Short Term Crisis Management Systems

The IMF system of short term crisis is also too costly for the affected states. Countries are sometimes faced with emergency situations that call for stringent measures. Drought and famine is common in developing countries. At one point, it has forced the affected states to seek help from IMF. Unfortunately, the program comes in at such a high cost that it results into a debt crisis for some of the developing countries. Other emergency cases include floods, internal displacements, especially in countries that have experienced war, earthquakes in certain parts of the world, etc. The crisis management programs are too expensive, and experts argue that IMF should try to make this affordable, at least for the affected states.

Slow Responses

What is more, IMF responses are said to be too slow. Developing countries are faced with numerous challenges. These include famine, which leads to death of people and animals as well as suffering among those affected. The states also suffer from high population menace, when the population is too high to be supported by the available resources. Certain states have been through periods of civil war and political instability, which has significantly affected the economies of these countries. All this has had negative impacts on the social institutions, such as schools, hospitals, etc. Infrastructure is also underdeveloped. The developing states, thus, turn to the International Monetary Fund for financial assistance so that they can solve these challenges they are facing. They, however, face challenges in their quest to obtain finances since IMF reacts too slowly to their predicament. It also slows down projects and leads to continued suffering of the population, which has to wait for government aid.

Incorrect Advice

The international Monetary Fund is also charged with the responsibility of advising states on financial matters. The organization advises states on how to stabilize their economies and progressively leads them into development. They are also supposed to advise states on issues pertaining to debts and imbalance in payments and how this can be solved once and for all. It is also the role of IMF to advise member states on how to solve exchange rate crisis. The IMF, however, according to experts, has failed in this since it does not provide solutions to problems facing the countries. Instead, some of the advice given has proved too futile for affected states. It has landed some states into cases of more debts and, thus, debt crisis. Exchange rates have also worsened in these states instead of improving.

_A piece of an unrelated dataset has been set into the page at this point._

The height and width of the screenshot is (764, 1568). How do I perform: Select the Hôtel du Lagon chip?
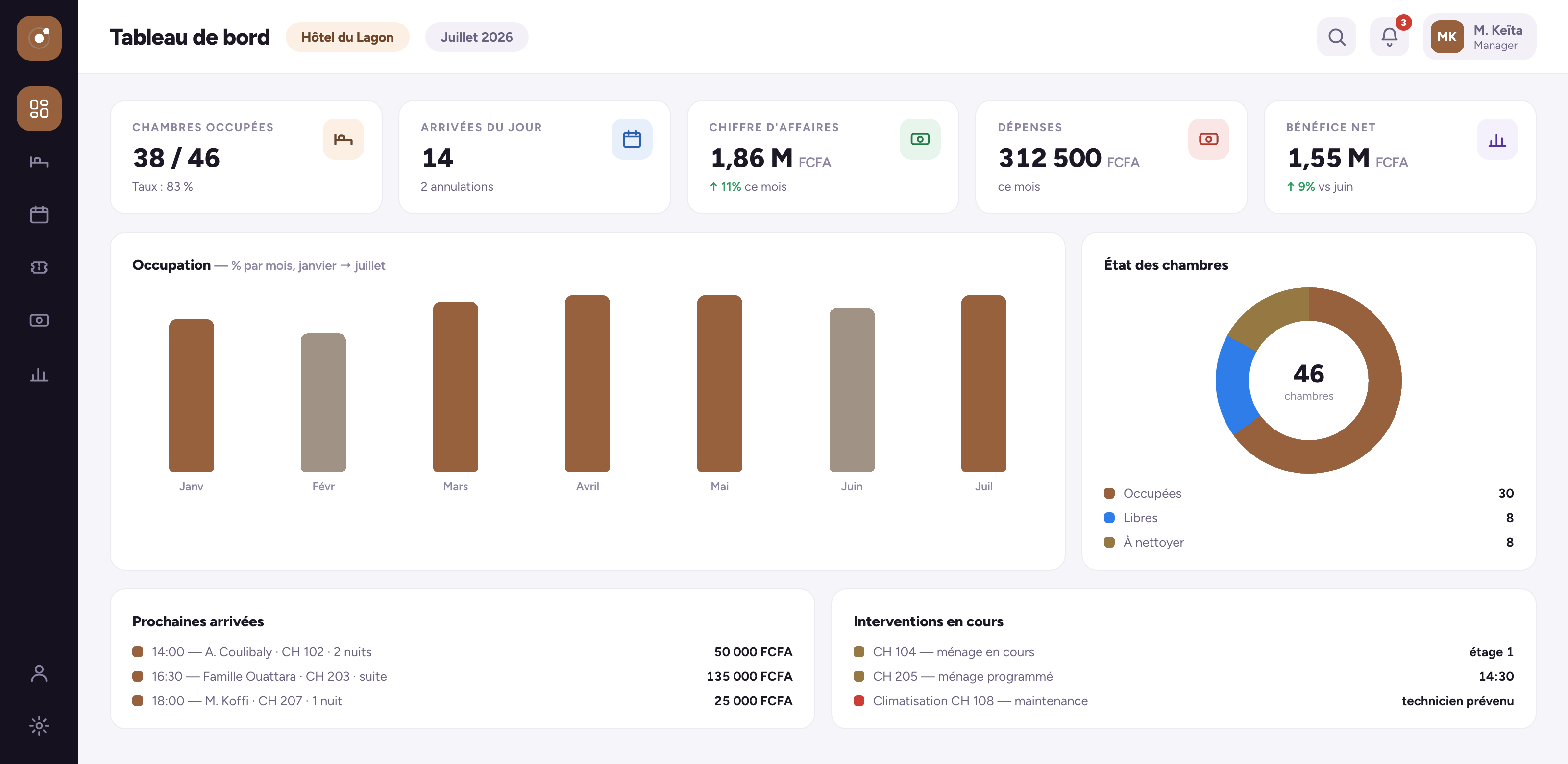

Lending goes to countries that do not deserve as much. Repayment has become a problem to certain states, resulting into an unending debt crisis. It has resulted into more unemployment in the countries. Drought and famine has continuously loomed in the states, since the government in these states cannot afford to feed the growing population.

Influencing Policy

The International Monetary Fund also engages in very intrusive policies regarding states where they have influence. It is the influence that comes as a result of the countries asking for financial aid from the organization. The IMF has been notorious for meddling with administrative issues in countries, especially developing countries. They give conditions regarding money before lending it. Such conditions include how the money is going to be spent. They also give directions on the way development projects that they fund will be done. Some of these conditions are too impractical to be effective for the states. This has brought wrangles between IMF and some of its members, who take it that IMF is being too controlling (Vreeland, 2003).


Experts argue that although IMF tries to improve financial systems of developing nations, it has failed in its mandate in certain states around the world. Some countries depend on it in terms of financial aid and advice regarding finance and balance of payments, etc. The organization has found its way digging deeper into the pockets of these poor states by providing expensive rescue operation mechanisms, among other issues.